Die südliche Steiermark zeichnet sich einerseits durch das milde Klima und andererseits durch ihre landschaftliche Schönheit aus. Ein harmonisches Wechselspiel aus Weingärten, Äckern, Wiesen und Weiden sowie Wäldern prägen das Landschaftsbild.
Mutterkuhteilherde auf einer Pachtfläche des Betriebes Schwimmer.
Die Gemeinde Gamlitz im Grenzgebiet zu Slowenien ist über die Grenzen der Steiermark hinaus bekannt als Ort des qualitätsvollen Weinbaues und als beliebte Urlaubsdestination. Sanfte Hügel prägen den landschaftlichen Charakter. Die Südhänge werden vorrangig für den Weinbau genutzt und die nicht bewaldeten Nordhänge, die aufgrund der Steilheit nicht ackerbaulich nutzbar sind, werden als Wiesen und Weiden bewirtschaftet.
Südsteirisches Hügelland
Der Klapotetz, ein Teil des Landschaftsbildes in der Südsteiermark
Im Ortsteil Grubtal befindet sich der land- und forstwirtschaftliche Betrieb der Familie Schwimmer. Der im Nebenerwerb geführte Familienbetrieb beeindruckt durch die vielfältige Bewirtschaftung. In Summe werden 51,5 Hektar bewirtschaftet. Die genutzte Fläche verteilt sich auf 7 Hektar Forstwirtschaft, 12 Hektar Ackerland, 30 Hektar Wiesen und Weiden sowie 2,5 Hektar Weingarten. Die kultivierten Rebsorten sind Welschriesling, Sauvignon, Chardonnay, Muskateller, Weißburgunder und Sämling. Die geernteten Trauben werden nicht am Betrieb weiterverarbeitet, sondern an den Großhandel verkauft.
Familie Schwimmer, von links: Opa, Sohn Julian, Renate und Betriebsleiter Johann
Luzerne – „Königin der Futterpflanzen“
Am Ackerland wird eine viergliedrige Fruchtfolge umgesetzt. Die Fruchtfolgeglieder sind Winterweizen, Körnermais, Ölkürbis und Luzerne. Die Luzerne als „Königin der Futterpflanzen“ liefert eine wertvolle Grundlage für die Fütterung der Rinderherde in den Wintermonaten. Sogar im Jahr 2024 mit den sehr niederschlagsarmen Monaten Juli und August sind laut dem Betriebsleiter vier ertragreiche Nutzungen möglich. Darüber hinaus wird die Luzerne als Vorfrucht in der Fruchtfolge sehr geschätzt. Der durch die Knöllchenbakterien in den Ernterückständen gespeicherte Stickstoff ermöglicht in der Folgekultur sehr gute Erträge ohne mineralische Düngung.

- - - - - - -

[Arbeitsauftrag]:
Beantworten Sie die folgenden Fragen anhand des Textauszugs:
1. Wofür werden die Südhänge in der Gemeinde Gamlitz vorrangig genutzt?
2. Wie viele Hektar bewirtschaftet der Betrieb der Familie Schwimmer insgesamt?
3. Welche vier Fruchtfolgeglieder werden auf dem Ackerland umgesetzt?

- - - - - - -

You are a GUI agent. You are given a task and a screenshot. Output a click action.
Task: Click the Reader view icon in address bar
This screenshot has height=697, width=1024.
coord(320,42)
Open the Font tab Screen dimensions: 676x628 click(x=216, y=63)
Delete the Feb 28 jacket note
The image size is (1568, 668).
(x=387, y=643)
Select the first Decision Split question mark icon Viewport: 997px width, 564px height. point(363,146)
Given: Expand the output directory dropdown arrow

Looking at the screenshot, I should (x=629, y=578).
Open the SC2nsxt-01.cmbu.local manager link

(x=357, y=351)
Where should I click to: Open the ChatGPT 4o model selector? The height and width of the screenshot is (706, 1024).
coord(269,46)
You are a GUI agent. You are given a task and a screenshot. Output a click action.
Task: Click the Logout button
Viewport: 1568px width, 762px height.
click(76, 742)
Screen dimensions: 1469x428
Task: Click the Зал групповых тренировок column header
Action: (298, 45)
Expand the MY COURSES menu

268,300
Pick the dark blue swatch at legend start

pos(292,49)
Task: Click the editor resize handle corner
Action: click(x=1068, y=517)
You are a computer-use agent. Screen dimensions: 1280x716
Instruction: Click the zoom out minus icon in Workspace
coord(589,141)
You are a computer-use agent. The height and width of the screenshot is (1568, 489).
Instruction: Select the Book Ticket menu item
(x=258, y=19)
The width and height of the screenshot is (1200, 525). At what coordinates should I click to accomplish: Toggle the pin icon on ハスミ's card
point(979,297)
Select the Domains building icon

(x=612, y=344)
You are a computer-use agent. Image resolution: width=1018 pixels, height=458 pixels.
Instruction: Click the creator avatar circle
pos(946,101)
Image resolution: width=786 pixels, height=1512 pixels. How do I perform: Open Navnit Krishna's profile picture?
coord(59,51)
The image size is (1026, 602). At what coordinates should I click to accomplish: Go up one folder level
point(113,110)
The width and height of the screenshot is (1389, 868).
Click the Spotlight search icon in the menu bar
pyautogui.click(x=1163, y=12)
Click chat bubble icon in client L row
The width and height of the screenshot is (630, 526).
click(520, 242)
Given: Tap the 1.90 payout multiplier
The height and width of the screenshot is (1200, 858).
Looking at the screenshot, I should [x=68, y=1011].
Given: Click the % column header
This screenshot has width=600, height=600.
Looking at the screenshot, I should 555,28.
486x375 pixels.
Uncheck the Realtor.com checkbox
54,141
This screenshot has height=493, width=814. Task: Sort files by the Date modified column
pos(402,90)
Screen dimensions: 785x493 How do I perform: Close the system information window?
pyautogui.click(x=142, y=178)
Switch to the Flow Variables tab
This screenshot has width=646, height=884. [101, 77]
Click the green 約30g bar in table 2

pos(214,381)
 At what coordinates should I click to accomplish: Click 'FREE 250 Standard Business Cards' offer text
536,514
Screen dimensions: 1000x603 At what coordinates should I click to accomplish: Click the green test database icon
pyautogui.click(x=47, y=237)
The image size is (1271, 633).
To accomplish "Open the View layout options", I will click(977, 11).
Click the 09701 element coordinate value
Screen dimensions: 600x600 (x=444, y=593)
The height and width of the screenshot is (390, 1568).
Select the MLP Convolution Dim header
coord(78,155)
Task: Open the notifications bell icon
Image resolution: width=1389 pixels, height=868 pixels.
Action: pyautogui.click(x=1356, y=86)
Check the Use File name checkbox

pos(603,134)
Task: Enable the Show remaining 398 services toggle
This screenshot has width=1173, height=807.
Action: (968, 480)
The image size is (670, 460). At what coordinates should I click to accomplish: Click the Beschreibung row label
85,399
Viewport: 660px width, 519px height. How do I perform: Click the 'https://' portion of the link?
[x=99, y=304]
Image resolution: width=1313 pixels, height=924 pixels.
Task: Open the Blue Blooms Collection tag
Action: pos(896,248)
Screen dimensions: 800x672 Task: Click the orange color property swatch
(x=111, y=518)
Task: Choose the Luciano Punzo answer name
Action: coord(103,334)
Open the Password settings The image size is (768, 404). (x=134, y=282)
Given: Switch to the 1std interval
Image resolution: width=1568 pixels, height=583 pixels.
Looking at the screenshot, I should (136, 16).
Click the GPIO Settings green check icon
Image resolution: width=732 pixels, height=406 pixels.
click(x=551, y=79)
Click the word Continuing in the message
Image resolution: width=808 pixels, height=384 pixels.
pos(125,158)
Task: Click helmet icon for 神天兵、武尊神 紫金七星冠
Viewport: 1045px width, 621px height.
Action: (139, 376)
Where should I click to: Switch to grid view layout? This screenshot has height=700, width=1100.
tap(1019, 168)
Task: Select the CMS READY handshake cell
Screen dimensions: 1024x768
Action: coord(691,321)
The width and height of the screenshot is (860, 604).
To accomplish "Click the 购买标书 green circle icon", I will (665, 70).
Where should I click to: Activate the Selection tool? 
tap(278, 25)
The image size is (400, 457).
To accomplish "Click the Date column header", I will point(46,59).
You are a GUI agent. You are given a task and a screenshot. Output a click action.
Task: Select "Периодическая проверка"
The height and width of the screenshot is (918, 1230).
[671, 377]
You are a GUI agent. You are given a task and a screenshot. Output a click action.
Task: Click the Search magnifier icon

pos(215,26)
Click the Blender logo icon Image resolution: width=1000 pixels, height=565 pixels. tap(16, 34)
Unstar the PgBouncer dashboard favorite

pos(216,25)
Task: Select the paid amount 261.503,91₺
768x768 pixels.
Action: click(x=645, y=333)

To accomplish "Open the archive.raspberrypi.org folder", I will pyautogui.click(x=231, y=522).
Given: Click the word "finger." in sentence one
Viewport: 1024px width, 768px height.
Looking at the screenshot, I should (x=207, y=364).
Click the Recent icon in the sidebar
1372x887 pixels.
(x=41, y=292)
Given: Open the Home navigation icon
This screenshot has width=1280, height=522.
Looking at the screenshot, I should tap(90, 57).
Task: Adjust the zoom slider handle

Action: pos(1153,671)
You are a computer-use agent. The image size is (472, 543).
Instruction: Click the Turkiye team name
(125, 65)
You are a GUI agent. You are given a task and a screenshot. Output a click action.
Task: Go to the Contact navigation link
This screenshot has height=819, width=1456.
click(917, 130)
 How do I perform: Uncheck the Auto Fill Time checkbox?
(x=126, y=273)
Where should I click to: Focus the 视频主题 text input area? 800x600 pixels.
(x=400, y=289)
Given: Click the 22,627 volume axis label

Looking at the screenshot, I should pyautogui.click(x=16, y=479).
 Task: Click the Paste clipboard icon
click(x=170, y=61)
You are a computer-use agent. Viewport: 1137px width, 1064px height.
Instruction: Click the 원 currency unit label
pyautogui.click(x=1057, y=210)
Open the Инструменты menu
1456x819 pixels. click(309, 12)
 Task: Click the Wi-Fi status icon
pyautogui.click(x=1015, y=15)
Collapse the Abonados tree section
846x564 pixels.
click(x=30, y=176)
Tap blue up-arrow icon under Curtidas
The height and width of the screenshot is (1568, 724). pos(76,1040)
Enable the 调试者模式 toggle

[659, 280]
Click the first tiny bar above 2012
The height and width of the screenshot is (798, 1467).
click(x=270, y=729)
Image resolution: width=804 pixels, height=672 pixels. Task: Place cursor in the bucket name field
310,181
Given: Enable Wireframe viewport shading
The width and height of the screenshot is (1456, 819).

- - - - - - -

[Lösung]:
1. Für den Weinbau.
2. 51,5 Hektar.
3. Winterweizen, Körnermais, Ölkürbis und Luzerne.